§ **Problem description**
Which lines below fall between the one containing "You are a GUI" and the one containing "Certificates (1034, 1563)"? Repeat them exactly, counting both of those lines, and add nothing else.
START Available data
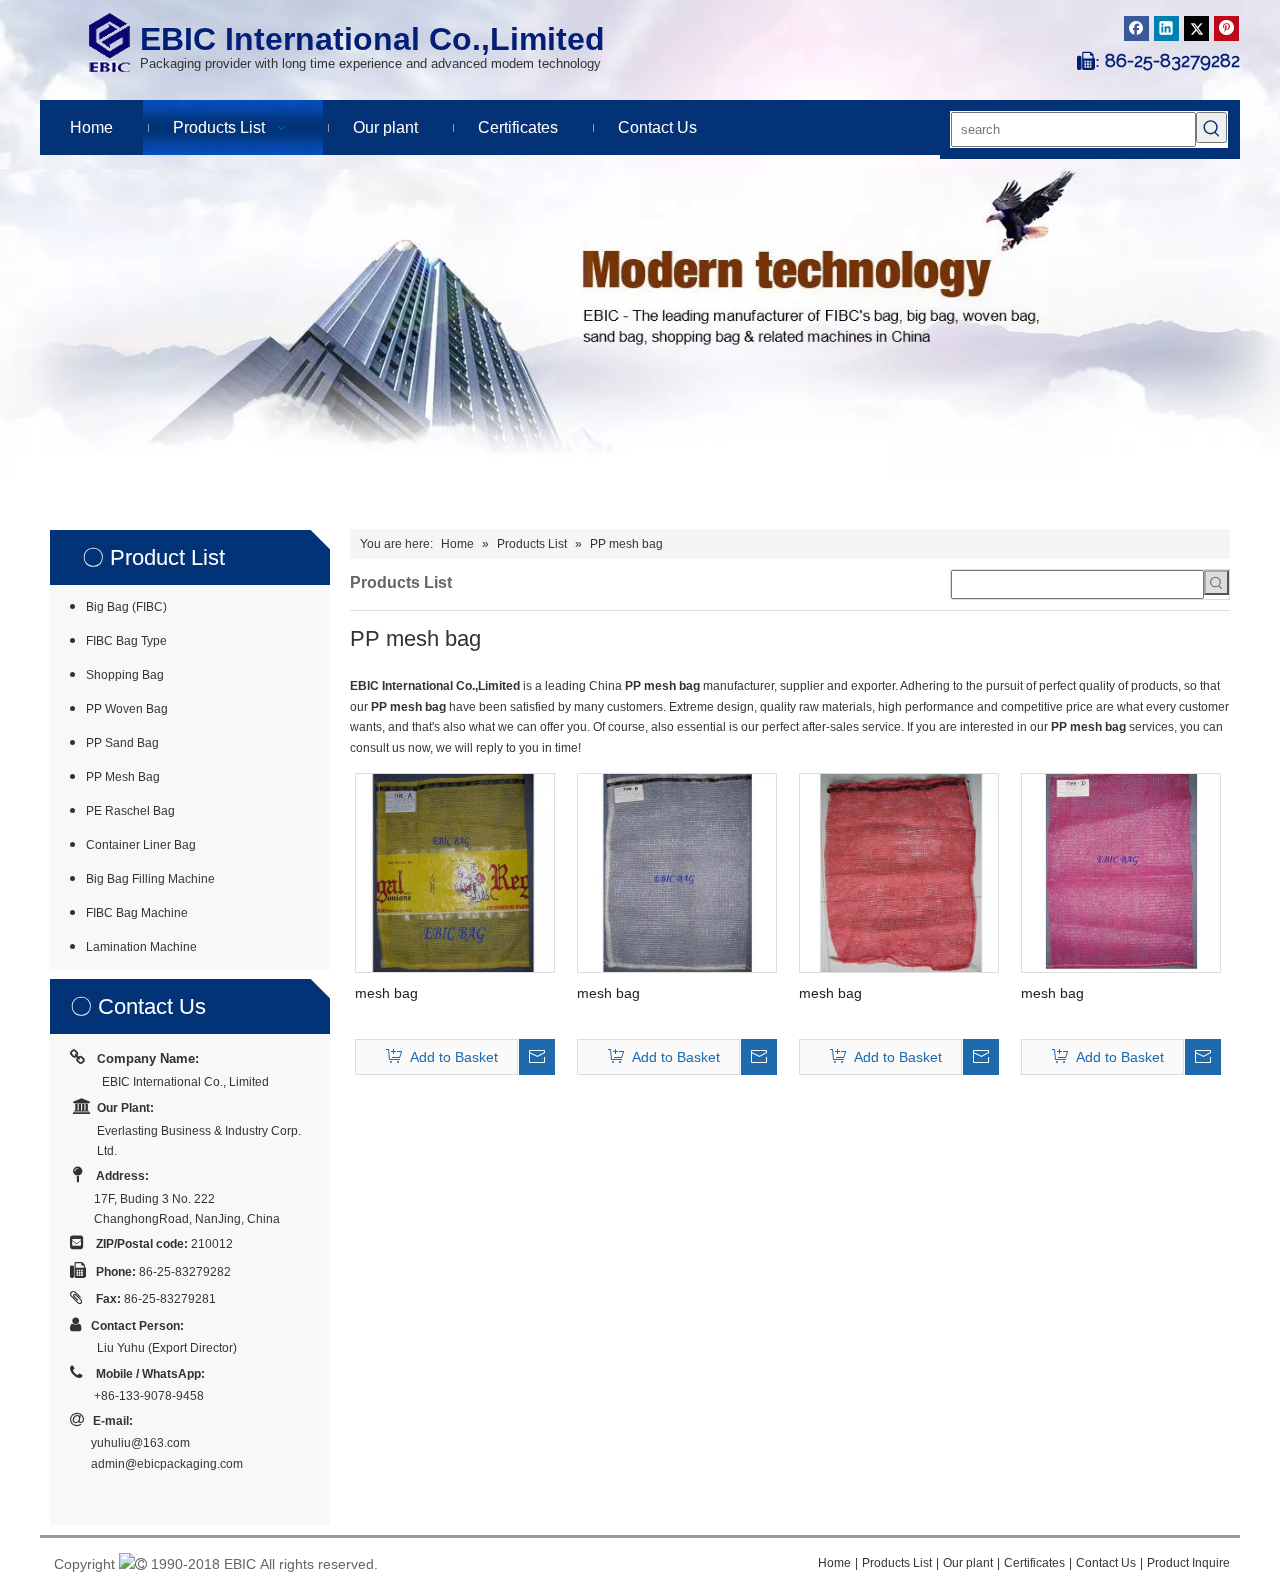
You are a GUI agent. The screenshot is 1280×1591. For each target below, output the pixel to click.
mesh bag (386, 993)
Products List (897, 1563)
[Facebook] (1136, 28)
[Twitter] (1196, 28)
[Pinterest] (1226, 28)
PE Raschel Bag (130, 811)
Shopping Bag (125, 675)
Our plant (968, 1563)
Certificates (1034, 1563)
END Available data
START Available data
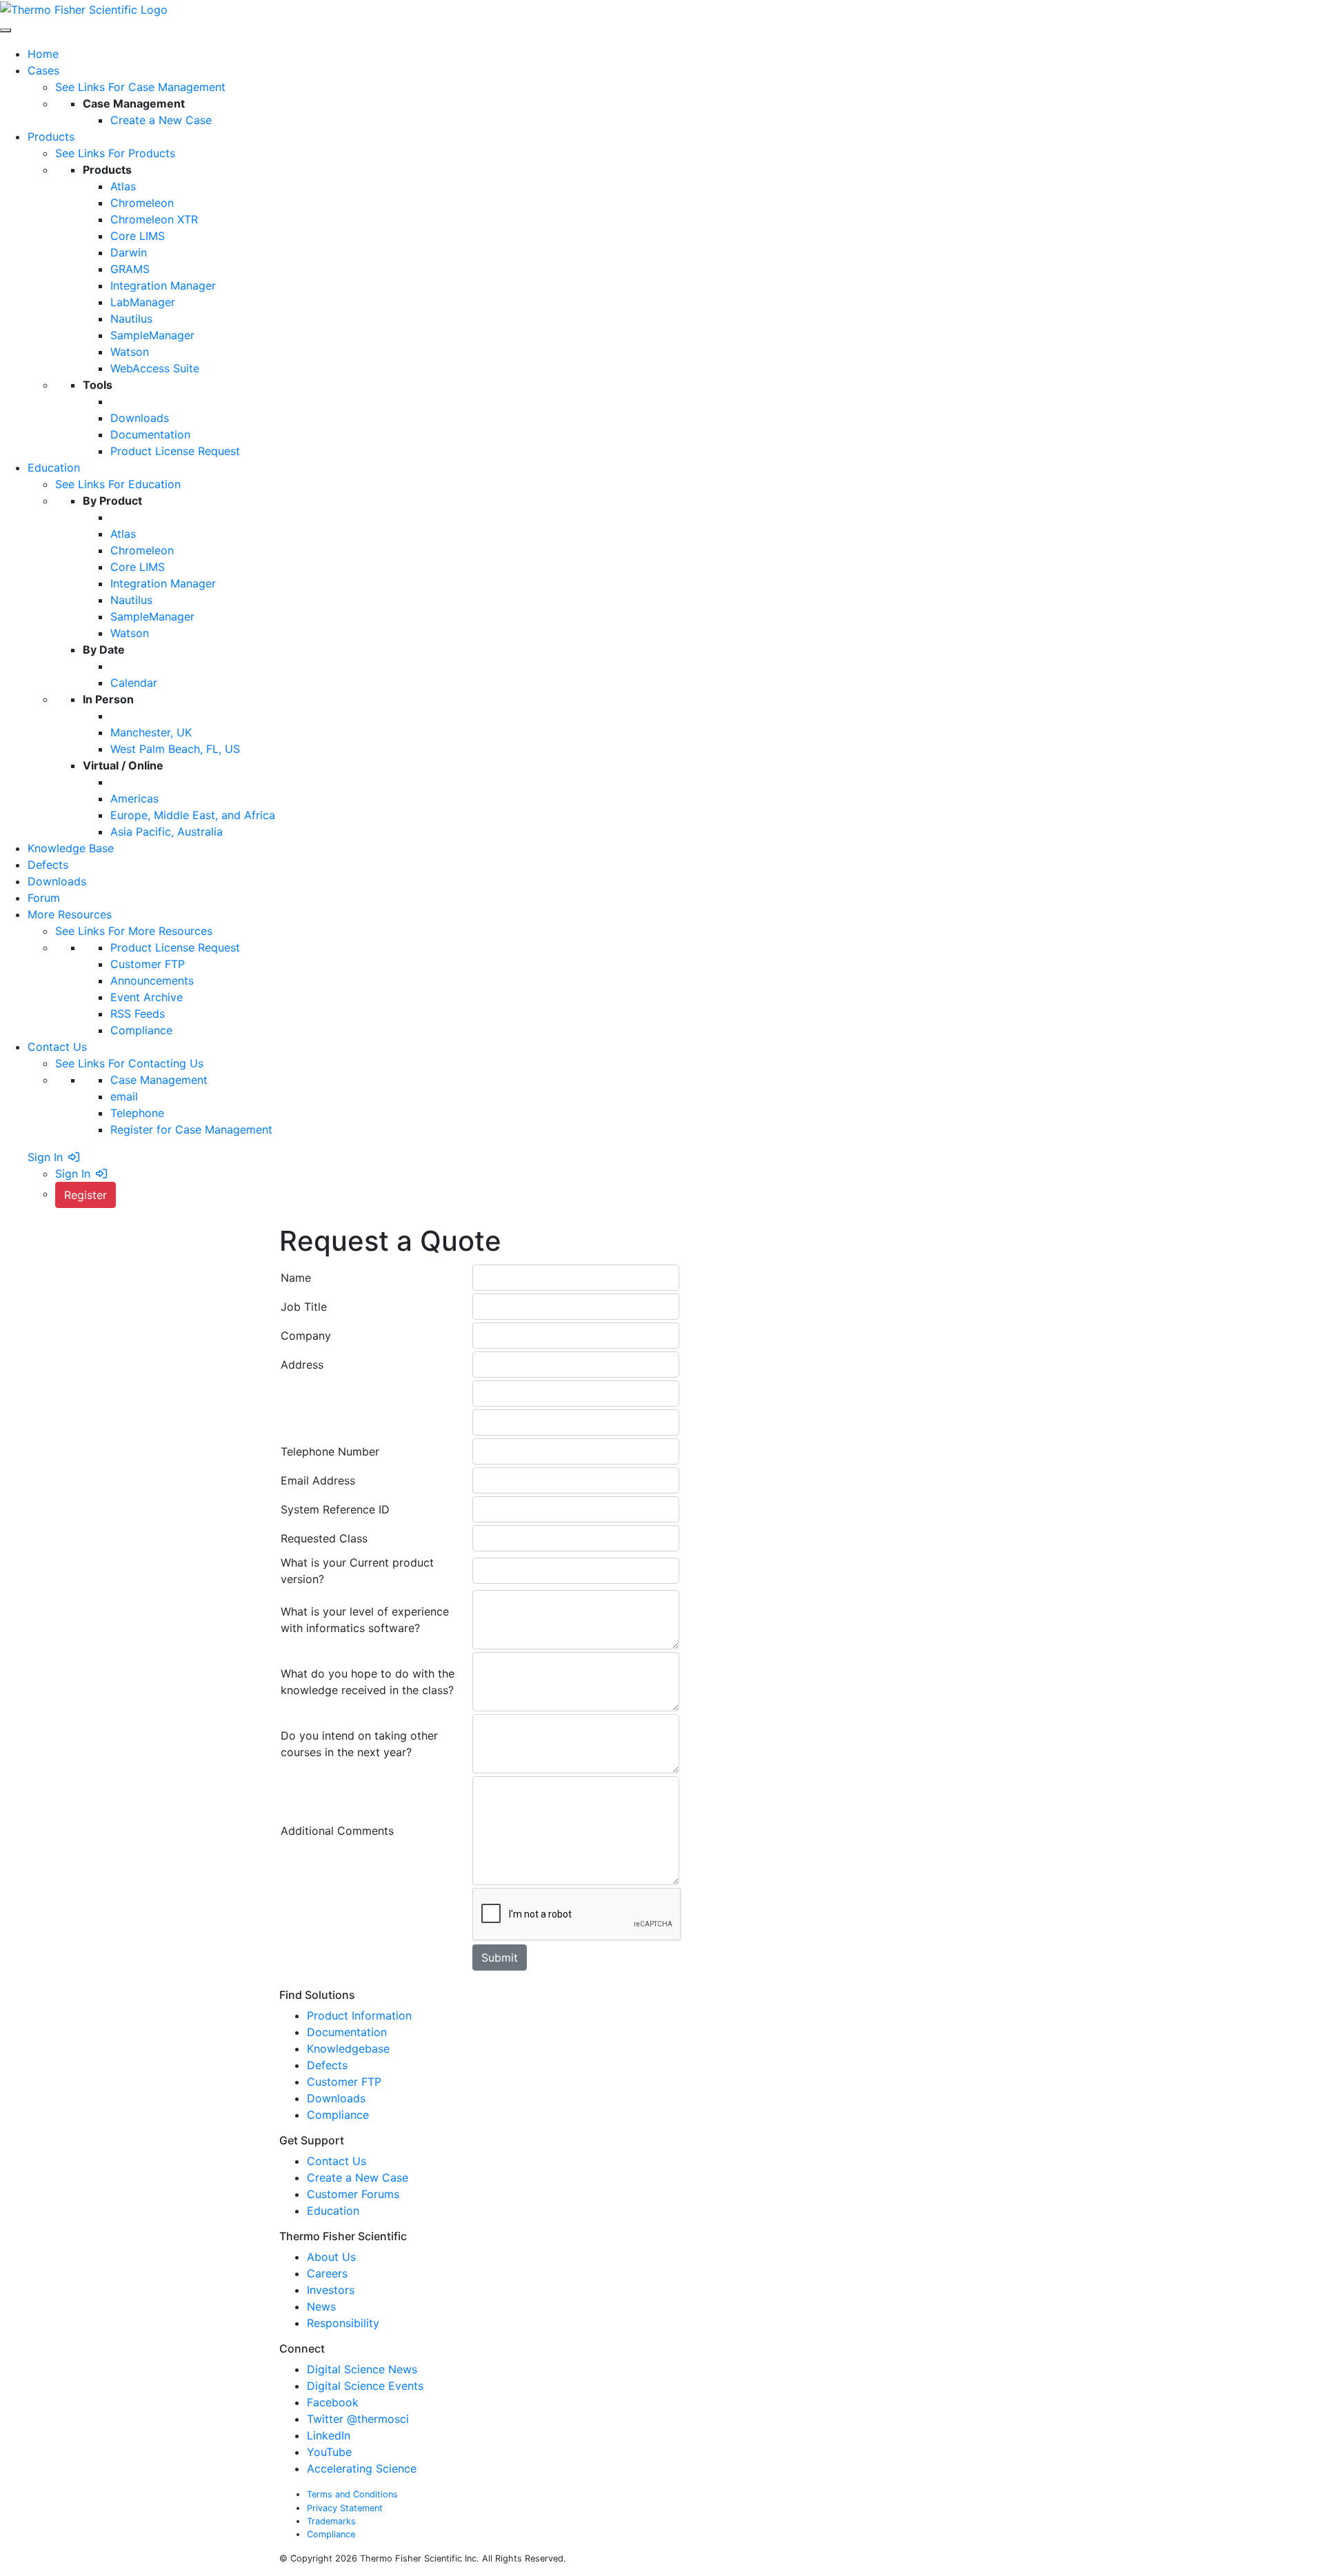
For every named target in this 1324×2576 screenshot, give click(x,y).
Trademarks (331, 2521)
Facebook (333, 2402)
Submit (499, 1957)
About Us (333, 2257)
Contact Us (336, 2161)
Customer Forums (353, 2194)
END Available data
START Available data
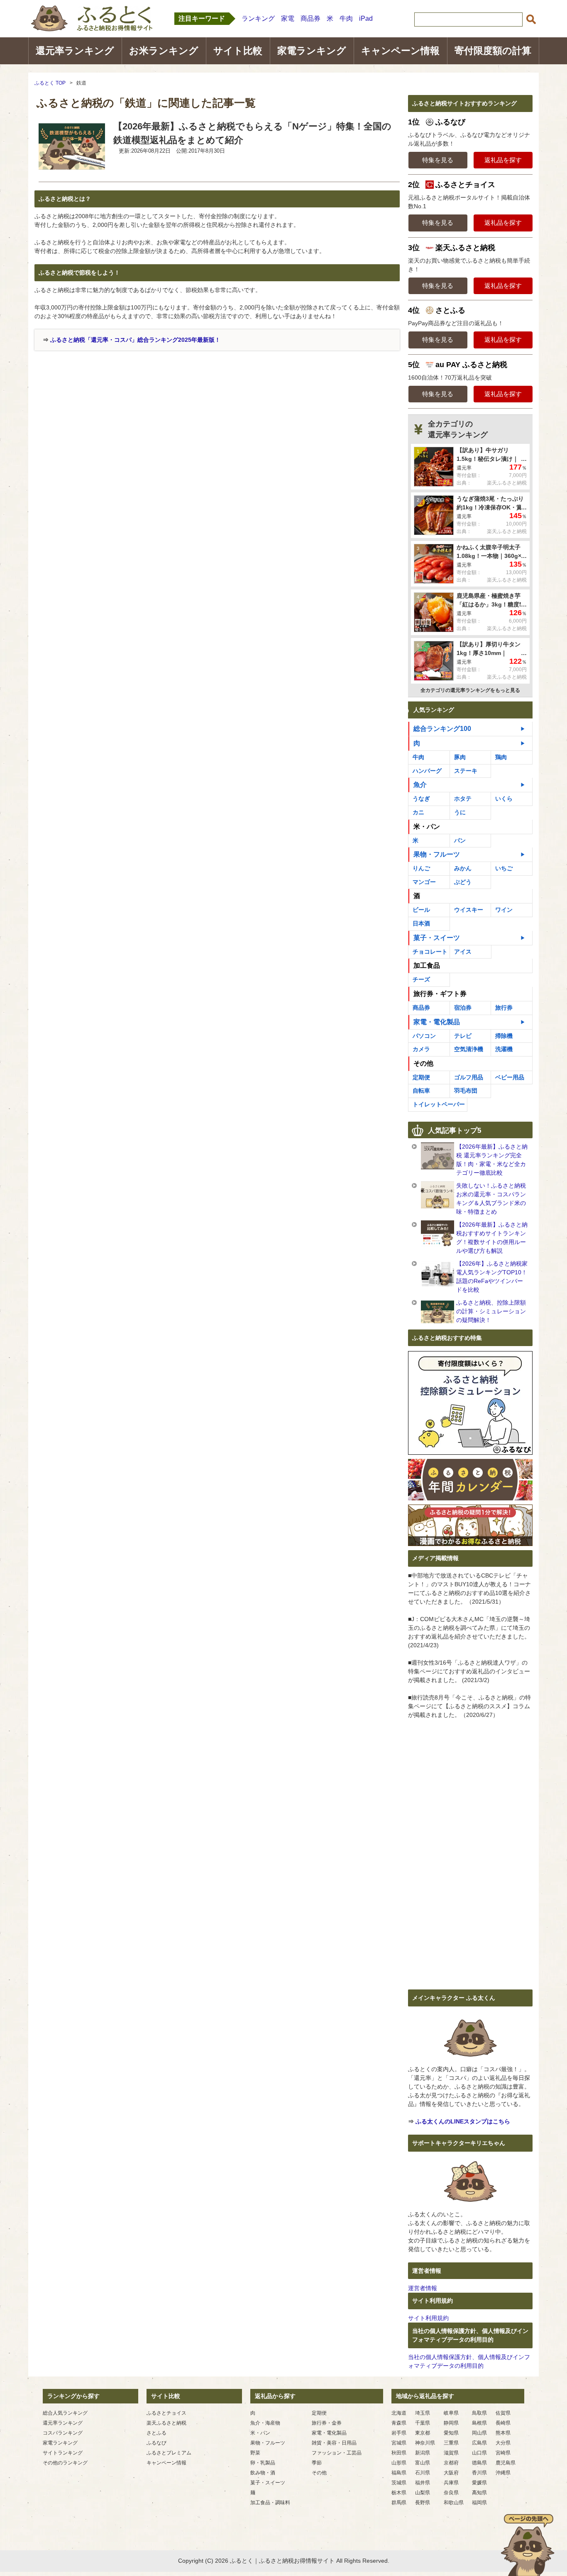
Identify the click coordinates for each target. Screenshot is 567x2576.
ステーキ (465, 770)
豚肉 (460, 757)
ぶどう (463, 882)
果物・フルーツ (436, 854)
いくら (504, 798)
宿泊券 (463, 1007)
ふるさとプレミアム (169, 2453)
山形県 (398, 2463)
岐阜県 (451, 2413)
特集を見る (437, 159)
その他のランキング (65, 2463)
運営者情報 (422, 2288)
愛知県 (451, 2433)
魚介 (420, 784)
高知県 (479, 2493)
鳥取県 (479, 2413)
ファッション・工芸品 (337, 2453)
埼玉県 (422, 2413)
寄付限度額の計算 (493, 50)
END Available data
§ **Answer to this exercise**
You are a GUI agent. The screenshot is 1280×1591. For each target below, output the pixel to click.
mesh bag (386, 993)
Products List (897, 1563)
[Facebook] (1136, 28)
[Twitter] (1196, 28)
[Pinterest] (1226, 28)
PE Raschel Bag (130, 811)
Shopping Bag (125, 675)
Our plant (968, 1563)
Certificates (1034, 1563)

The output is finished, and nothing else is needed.